> **YOUR INSTRUCTIONS**:
Omit all images, then repeat exactly the lines below from the one containing "Given: Open the" through the one containing "Where should I click to: Close", both ends included.

Records contained in a dataset:
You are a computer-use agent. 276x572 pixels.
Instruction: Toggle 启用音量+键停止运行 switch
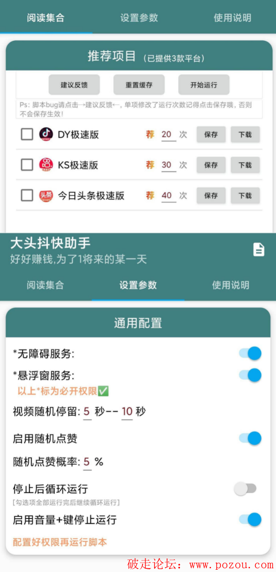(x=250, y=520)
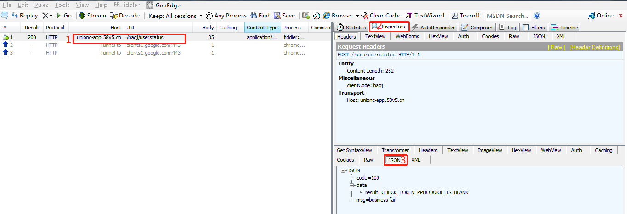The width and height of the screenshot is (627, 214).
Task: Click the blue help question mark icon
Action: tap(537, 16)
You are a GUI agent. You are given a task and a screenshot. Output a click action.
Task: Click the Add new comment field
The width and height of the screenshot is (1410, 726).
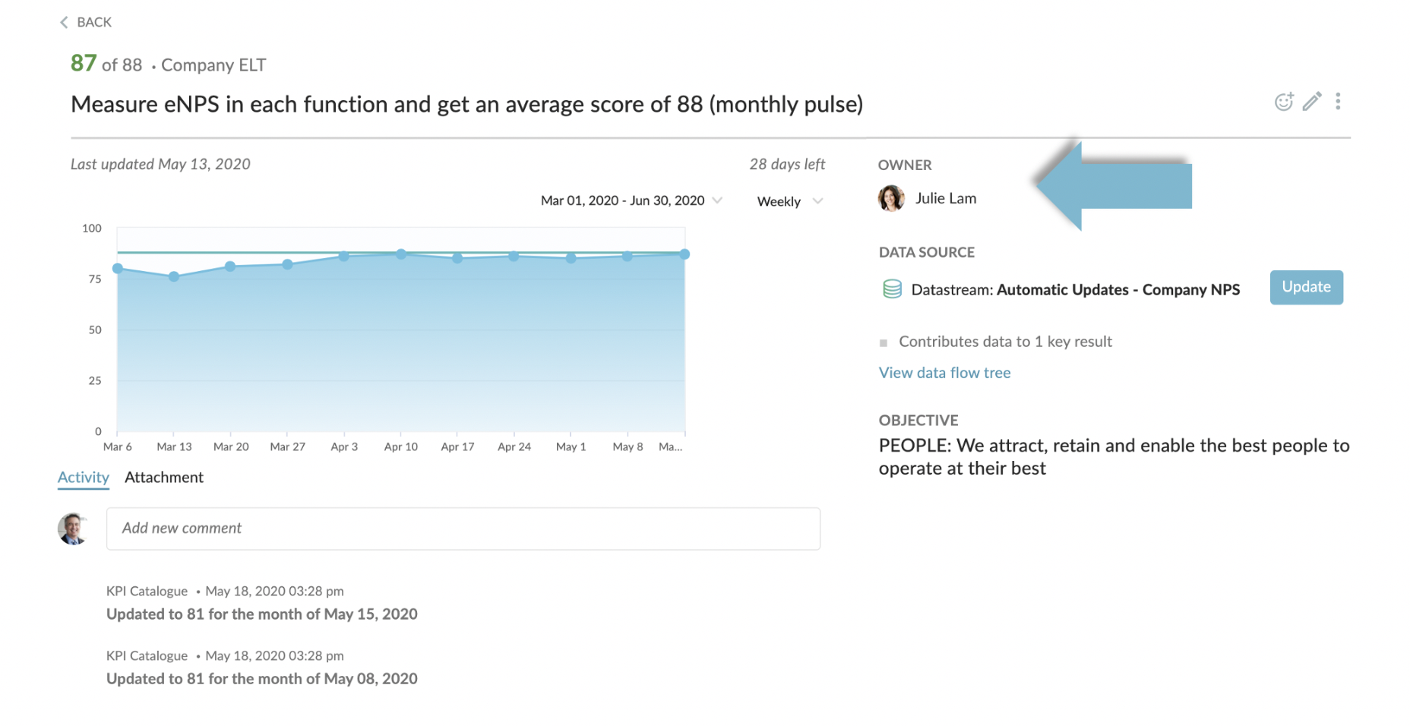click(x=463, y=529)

---

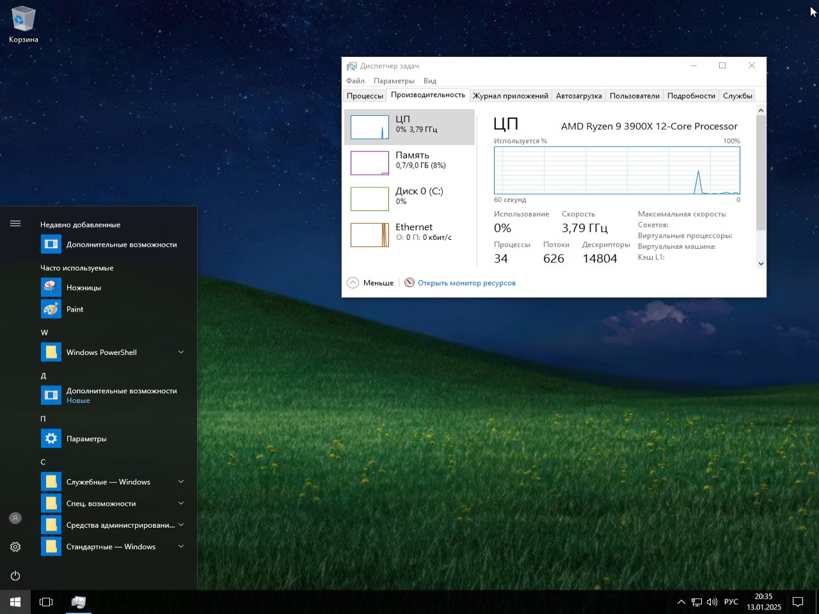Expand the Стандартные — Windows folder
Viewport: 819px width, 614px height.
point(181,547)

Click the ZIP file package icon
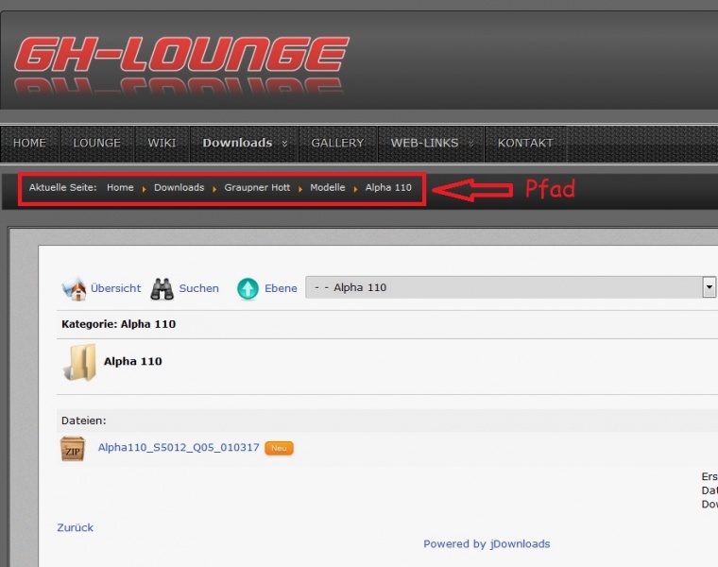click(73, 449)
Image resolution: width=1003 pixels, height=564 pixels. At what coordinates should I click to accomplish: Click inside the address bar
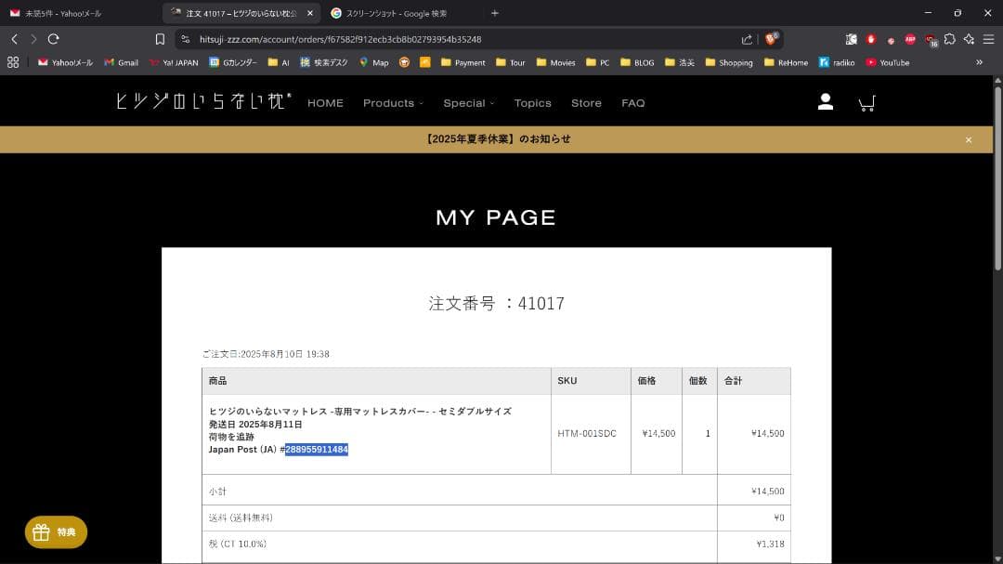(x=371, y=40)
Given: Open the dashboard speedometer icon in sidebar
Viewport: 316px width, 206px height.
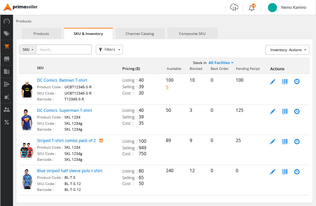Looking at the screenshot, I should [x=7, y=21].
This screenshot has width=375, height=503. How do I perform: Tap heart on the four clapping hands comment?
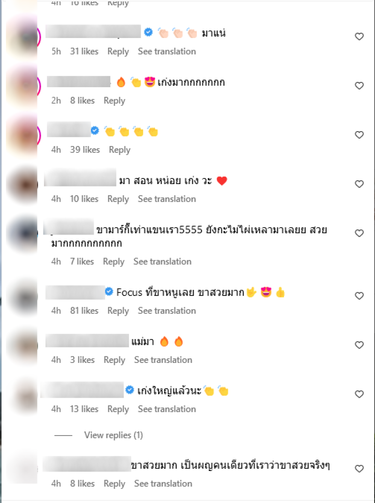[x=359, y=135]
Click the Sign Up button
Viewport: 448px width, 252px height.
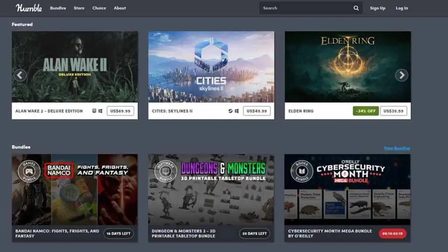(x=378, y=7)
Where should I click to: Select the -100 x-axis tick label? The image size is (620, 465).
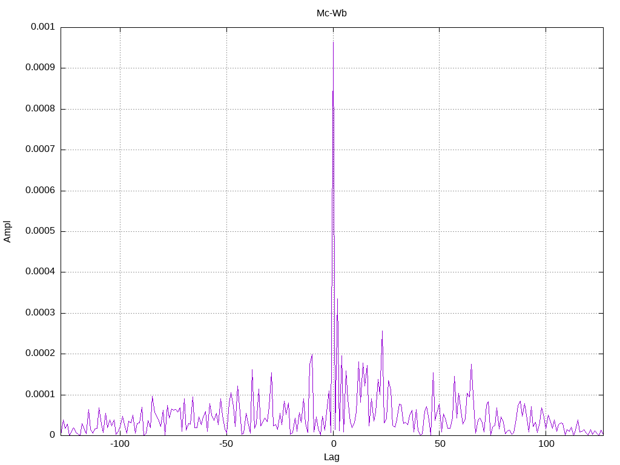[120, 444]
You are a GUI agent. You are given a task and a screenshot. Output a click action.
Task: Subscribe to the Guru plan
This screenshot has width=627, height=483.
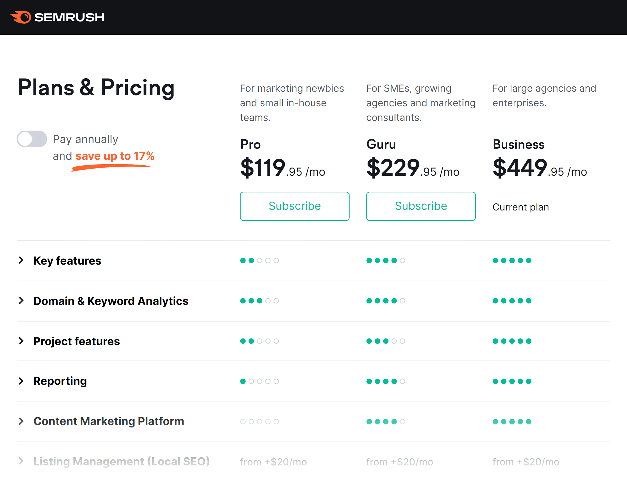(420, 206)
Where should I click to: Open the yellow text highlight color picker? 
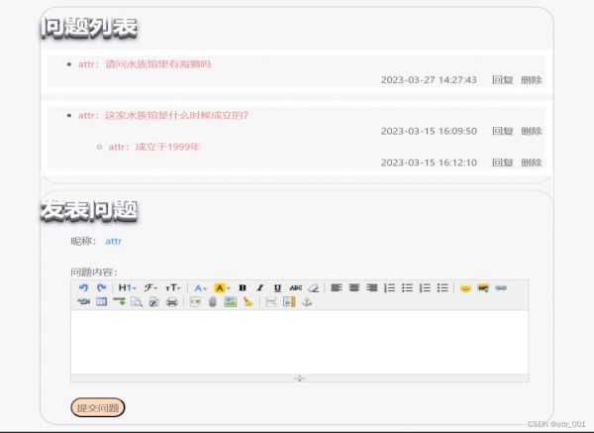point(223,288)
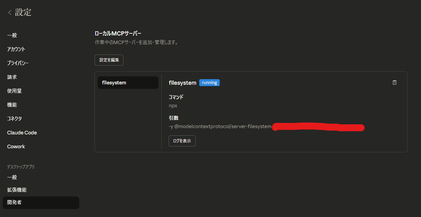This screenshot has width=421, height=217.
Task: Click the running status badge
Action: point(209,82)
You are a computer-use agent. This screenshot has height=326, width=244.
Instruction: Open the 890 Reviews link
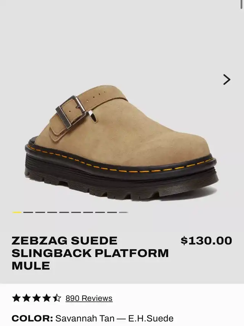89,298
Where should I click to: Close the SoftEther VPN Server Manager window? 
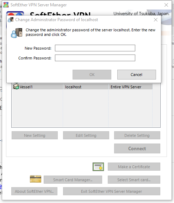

--

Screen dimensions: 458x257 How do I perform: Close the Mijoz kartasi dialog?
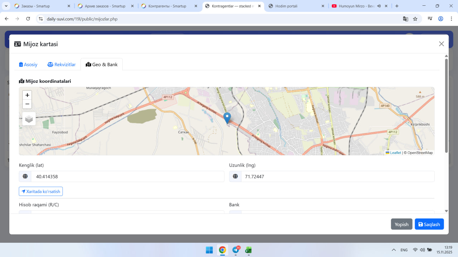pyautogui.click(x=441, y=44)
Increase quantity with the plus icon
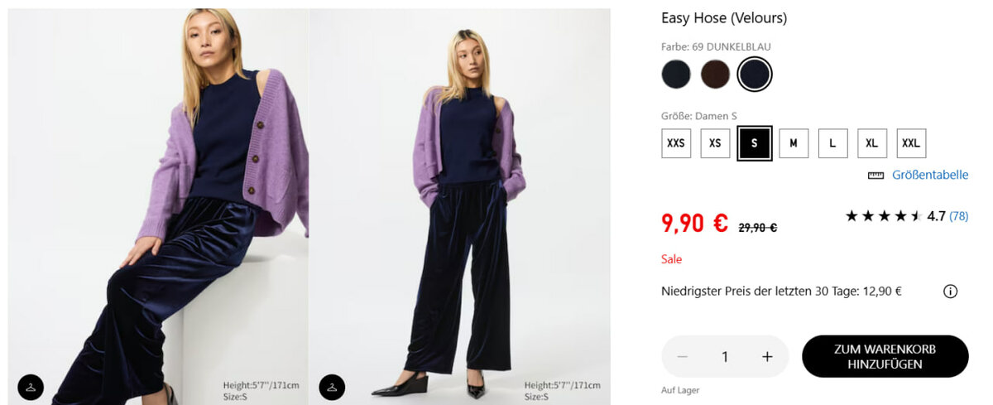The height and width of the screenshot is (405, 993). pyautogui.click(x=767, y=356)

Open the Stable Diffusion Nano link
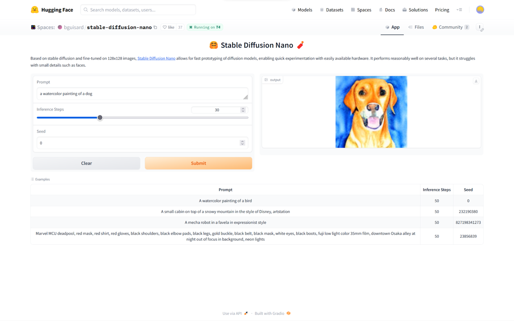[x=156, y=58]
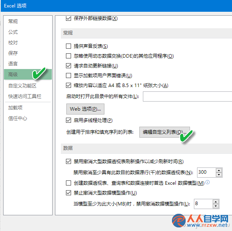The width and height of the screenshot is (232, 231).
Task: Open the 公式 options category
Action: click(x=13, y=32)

> **RESULT FOR THIS TASK**:
Given: Open the dashboard speedometer icon in sidebar
Viewport: 316px width, 206px height.
Looking at the screenshot, I should [x=7, y=21].
This screenshot has width=375, height=503. How do I perform: Tap heart on the four clapping hands comment?
[x=359, y=135]
Click the Sign Up button
Viewport: 448px width, 252px height.
(x=378, y=7)
Where should I click to: Select the -100 x-axis tick label? The image size is (620, 465).
[120, 444]
You are a GUI agent. You are given a task and a screenshot. Output a click action.
Task: Subscribe to the Guru plan
This screenshot has width=627, height=483.
(420, 206)
Where should I click to: Open the yellow text highlight color picker? 
point(223,288)
This screenshot has width=421, height=217.
Task: Click the running status badge
Action: point(209,82)
You are a computer-use agent. This screenshot has height=326, width=244.
Instruction: Open the 890 Reviews link
89,298
Where should I click to: Close the SoftEther VPN Server Manager window? 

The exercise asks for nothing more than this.